Screenshot and document pointing lines:

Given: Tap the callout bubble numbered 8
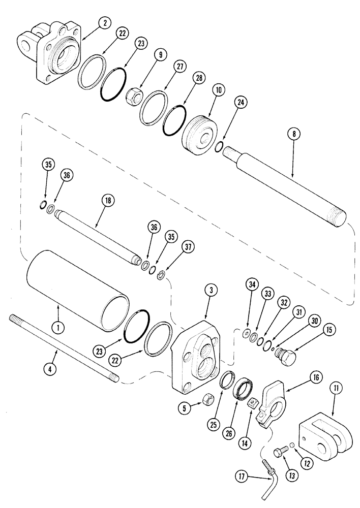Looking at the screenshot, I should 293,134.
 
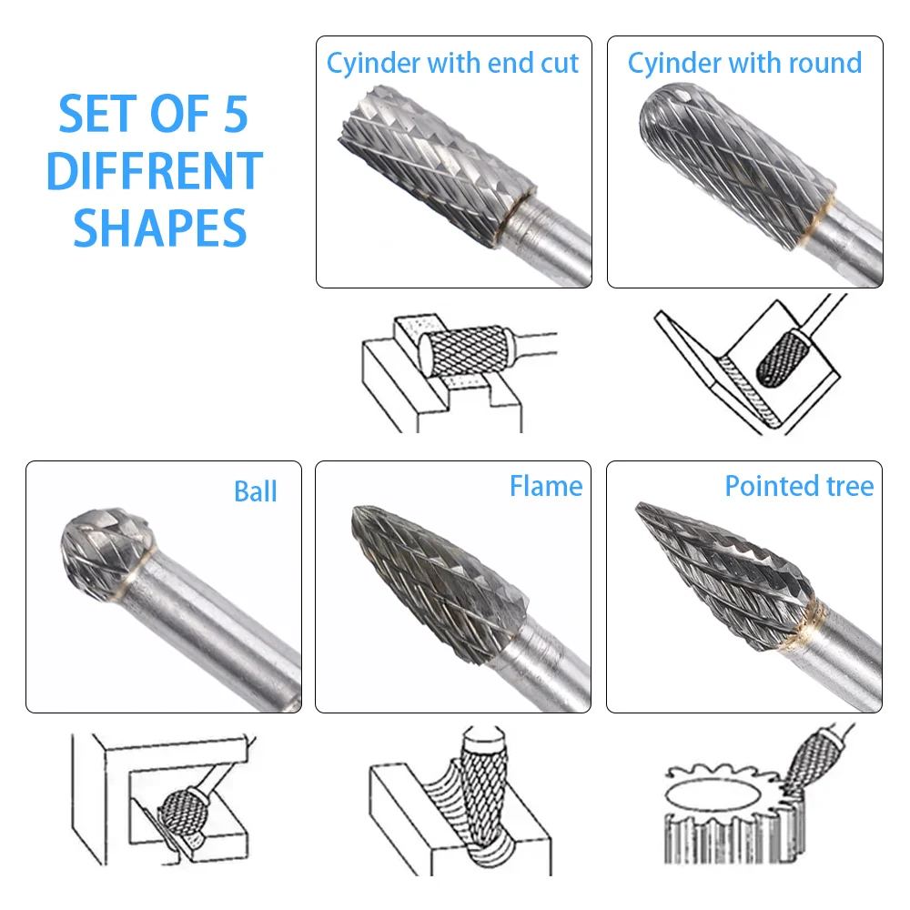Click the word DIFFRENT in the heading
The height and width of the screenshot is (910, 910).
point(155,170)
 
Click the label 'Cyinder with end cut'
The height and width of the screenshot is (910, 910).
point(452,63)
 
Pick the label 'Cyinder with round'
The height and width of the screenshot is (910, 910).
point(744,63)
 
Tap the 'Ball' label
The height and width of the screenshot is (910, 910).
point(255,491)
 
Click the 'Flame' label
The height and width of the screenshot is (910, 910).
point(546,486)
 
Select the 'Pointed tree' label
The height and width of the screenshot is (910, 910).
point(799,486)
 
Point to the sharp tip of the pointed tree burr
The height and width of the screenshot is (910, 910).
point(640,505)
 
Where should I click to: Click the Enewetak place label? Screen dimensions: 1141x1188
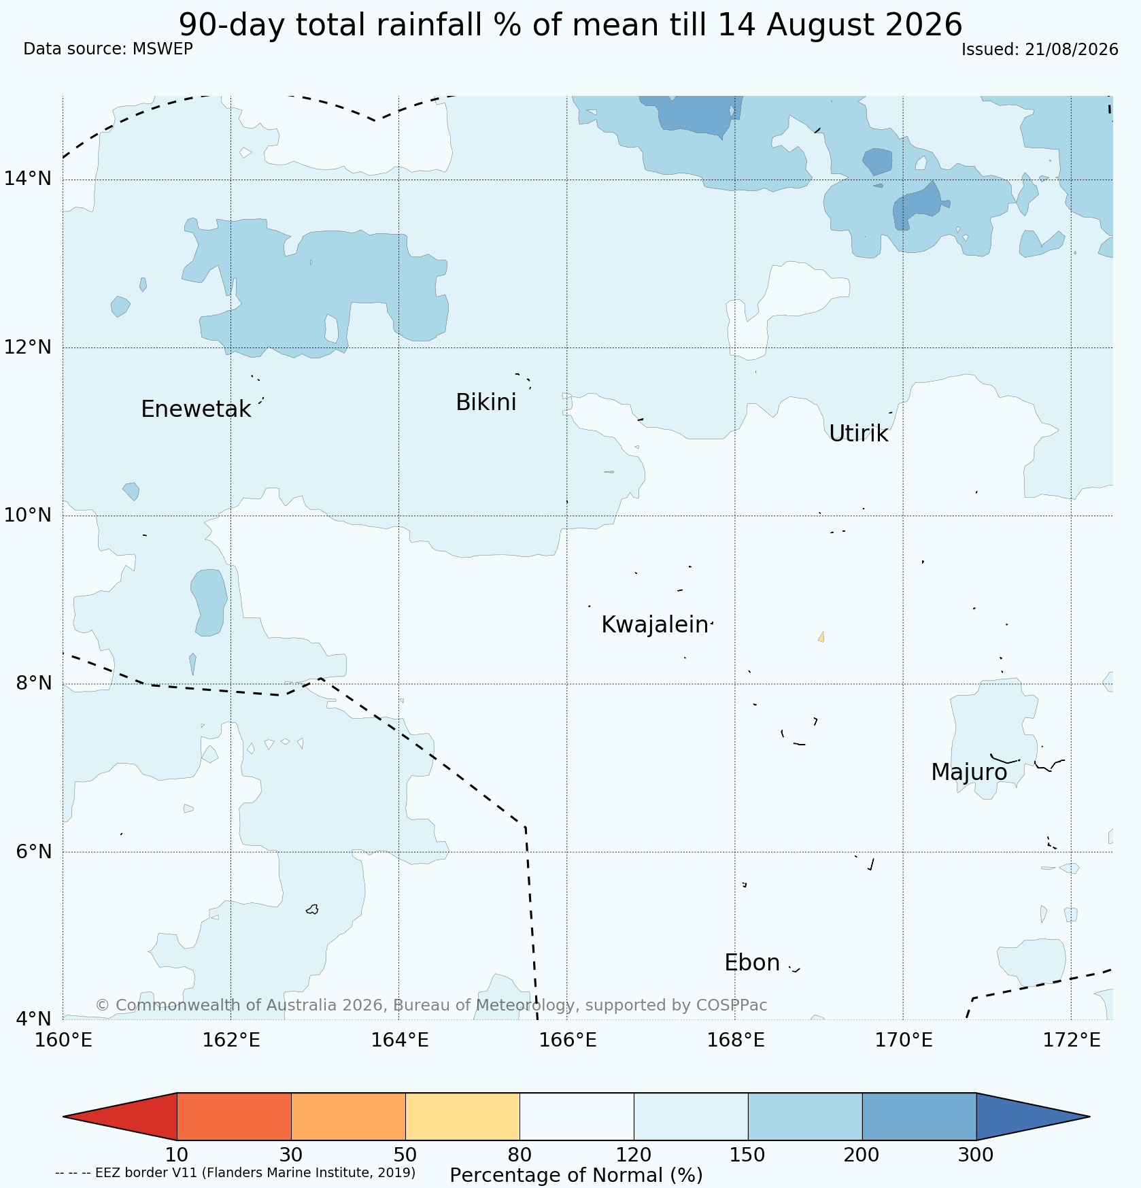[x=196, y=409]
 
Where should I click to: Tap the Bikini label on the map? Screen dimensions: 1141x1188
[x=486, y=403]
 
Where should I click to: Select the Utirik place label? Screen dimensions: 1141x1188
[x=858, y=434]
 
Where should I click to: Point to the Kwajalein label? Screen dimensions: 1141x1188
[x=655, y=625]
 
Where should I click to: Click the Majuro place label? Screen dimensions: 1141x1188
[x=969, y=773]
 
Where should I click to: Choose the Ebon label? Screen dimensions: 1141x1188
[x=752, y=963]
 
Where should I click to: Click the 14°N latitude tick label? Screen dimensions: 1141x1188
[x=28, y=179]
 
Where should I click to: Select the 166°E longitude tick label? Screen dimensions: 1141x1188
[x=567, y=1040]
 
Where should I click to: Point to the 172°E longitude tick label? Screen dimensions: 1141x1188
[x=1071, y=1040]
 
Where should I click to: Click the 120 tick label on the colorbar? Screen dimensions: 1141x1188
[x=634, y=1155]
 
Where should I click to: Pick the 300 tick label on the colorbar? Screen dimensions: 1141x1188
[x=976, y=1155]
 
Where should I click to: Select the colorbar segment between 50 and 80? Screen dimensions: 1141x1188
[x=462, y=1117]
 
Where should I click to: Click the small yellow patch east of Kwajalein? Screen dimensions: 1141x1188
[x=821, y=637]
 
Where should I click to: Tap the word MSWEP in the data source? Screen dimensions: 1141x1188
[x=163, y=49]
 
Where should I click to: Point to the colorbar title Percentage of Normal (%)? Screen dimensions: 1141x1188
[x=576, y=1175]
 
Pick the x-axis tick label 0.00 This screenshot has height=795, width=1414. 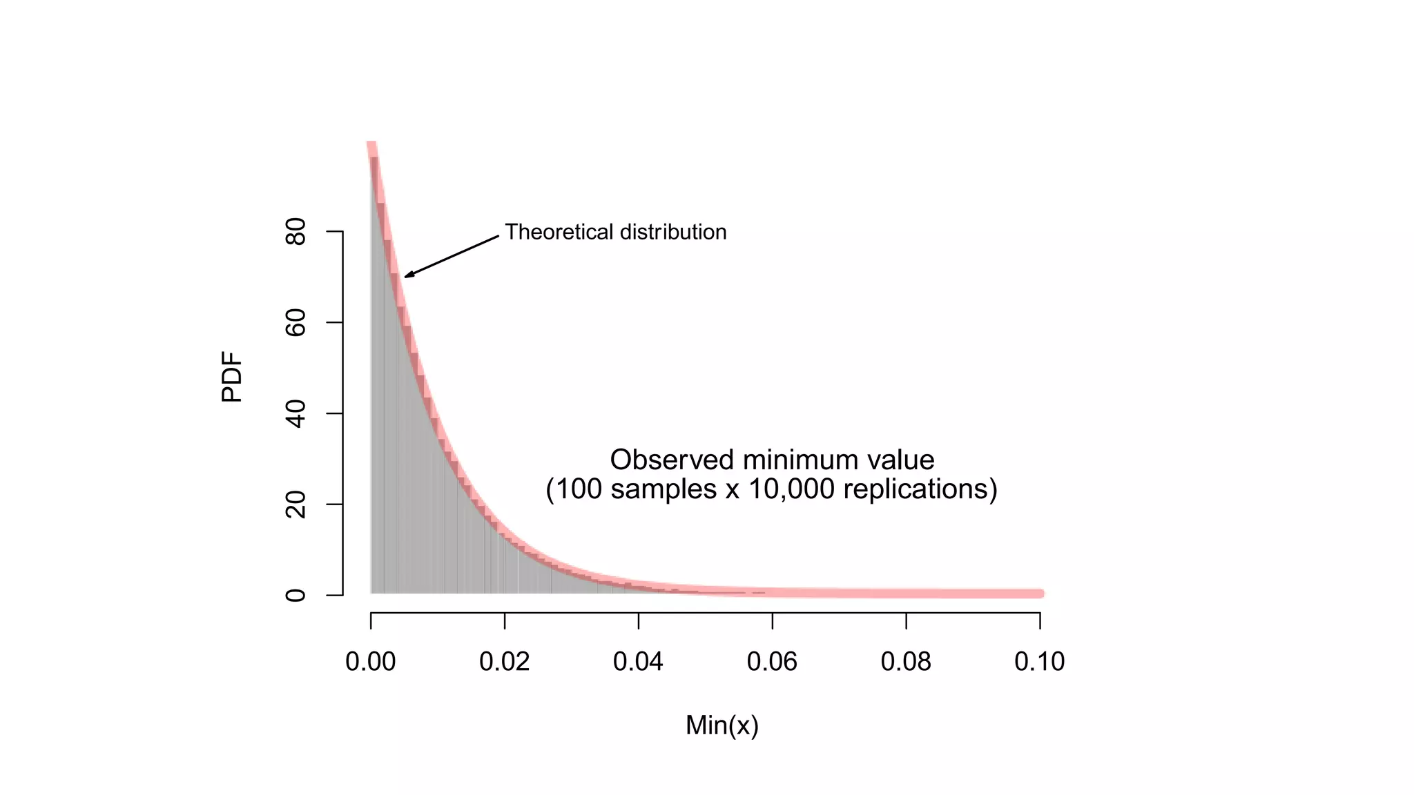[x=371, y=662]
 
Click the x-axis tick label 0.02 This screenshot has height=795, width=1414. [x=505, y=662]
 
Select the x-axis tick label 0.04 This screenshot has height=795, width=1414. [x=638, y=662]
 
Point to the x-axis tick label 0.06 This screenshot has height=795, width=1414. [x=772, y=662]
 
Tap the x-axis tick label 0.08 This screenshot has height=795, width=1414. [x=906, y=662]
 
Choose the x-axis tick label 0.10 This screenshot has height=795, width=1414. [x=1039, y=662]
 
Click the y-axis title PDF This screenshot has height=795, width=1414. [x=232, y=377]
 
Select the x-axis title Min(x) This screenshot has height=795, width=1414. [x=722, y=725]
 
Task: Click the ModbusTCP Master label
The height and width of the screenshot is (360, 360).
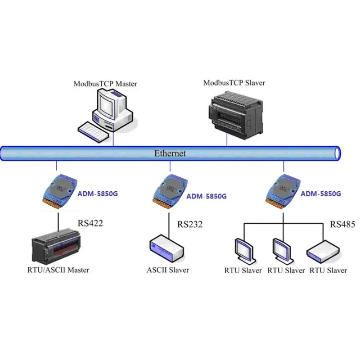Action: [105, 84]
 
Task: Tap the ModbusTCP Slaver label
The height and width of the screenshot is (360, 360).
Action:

**Task prompt**
Switch each "screenshot" to "image" in the lines beginning at the one that has "Click the 'Flame' label" and stopping after the one that has "[x=486, y=403]", leaving all else unchanged. Reproduce only those lines, and leave the pictures out.

**Answer in full**
Click the 'Flame' label
The height and width of the image is (910, 910).
point(546,486)
 
Select the 'Pointed tree' label
The height and width of the image is (910, 910).
point(799,486)
 
Point to the sharp tip of the pointed tree burr
The height and width of the image is (910, 910).
point(640,505)
 
Where should I click to: Click the Enewetak place label? Screen dimensions: 1141x1188
[x=196, y=409]
 
Where should I click to: Tap the Bikini label on the map? Screen dimensions: 1141x1188
[x=486, y=403]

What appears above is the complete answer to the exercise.